▸ **HOW TO COMPLETE THIS TASK**
An acceptable answer repeats exactly the line with "Task: Click the chart data point at value 20" and each line after it through the end of the entries, and includes nothing else.
START AVAILABLE RECORDS
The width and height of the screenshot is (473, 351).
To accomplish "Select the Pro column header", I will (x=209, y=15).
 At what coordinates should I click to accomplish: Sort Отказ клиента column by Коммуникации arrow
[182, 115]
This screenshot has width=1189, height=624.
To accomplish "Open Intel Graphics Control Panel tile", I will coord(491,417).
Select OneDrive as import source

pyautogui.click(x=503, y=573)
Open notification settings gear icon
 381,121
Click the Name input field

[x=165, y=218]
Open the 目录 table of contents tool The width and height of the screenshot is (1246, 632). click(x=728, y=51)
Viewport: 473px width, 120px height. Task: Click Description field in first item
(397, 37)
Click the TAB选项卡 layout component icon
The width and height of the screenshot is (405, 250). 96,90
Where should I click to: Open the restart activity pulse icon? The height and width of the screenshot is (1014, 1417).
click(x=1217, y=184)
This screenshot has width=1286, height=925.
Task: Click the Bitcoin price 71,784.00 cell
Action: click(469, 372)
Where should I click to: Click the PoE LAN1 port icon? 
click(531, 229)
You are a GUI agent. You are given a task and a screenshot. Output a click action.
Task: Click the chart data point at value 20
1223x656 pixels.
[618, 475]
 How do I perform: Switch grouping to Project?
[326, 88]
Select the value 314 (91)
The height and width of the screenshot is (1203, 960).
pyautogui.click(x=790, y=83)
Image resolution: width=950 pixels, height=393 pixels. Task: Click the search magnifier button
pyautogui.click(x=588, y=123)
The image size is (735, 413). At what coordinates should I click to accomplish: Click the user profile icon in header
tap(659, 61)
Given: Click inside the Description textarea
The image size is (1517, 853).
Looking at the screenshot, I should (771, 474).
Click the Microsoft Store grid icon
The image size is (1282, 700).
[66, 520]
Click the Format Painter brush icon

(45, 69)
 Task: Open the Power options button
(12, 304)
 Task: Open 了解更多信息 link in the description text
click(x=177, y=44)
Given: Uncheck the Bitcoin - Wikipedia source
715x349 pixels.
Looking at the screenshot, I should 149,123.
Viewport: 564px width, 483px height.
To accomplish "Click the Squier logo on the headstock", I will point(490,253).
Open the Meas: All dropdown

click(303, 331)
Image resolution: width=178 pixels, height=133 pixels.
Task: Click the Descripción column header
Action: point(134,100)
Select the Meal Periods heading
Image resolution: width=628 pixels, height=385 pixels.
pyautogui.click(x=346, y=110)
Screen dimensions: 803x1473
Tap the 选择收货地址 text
END AVAILABLE RECORDS
▸ **OUTPUT OF THE EXERCISE**
Task: Click the chart data point at value 20
1223x656 pixels.
[618, 475]
 How do I perform: Switch grouping to Project?
[326, 88]
Select the value 314 (91)
The height and width of the screenshot is (1203, 960).
pyautogui.click(x=790, y=83)
Image resolution: width=950 pixels, height=393 pixels. Task: Click the search magnifier button
pyautogui.click(x=588, y=123)
The image size is (735, 413). At what coordinates should I click to accomplish: Click the user profile icon in header
tap(659, 61)
Given: Click inside the Description textarea
The image size is (1517, 853).
Looking at the screenshot, I should (771, 474).
Click the Microsoft Store grid icon
The image size is (1282, 700).
[66, 520]
Click the Format Painter brush icon

(45, 69)
 Task: Open the Power options button
(12, 304)
 Task: Open 了解更多信息 link in the description text
click(x=177, y=44)
Given: Uncheck the Bitcoin - Wikipedia source
715x349 pixels.
Looking at the screenshot, I should 149,123.
Viewport: 564px width, 483px height.
To accomplish "Click the Squier logo on the headstock", I will point(490,253).
Open the Meas: All dropdown

click(303, 331)
Image resolution: width=178 pixels, height=133 pixels.
Task: Click the Descripción column header
Action: point(134,100)
Select the Meal Periods heading
Image resolution: width=628 pixels, height=385 pixels.
pyautogui.click(x=346, y=110)
Screen dimensions: 803x1473
Tap the 选择收货地址 text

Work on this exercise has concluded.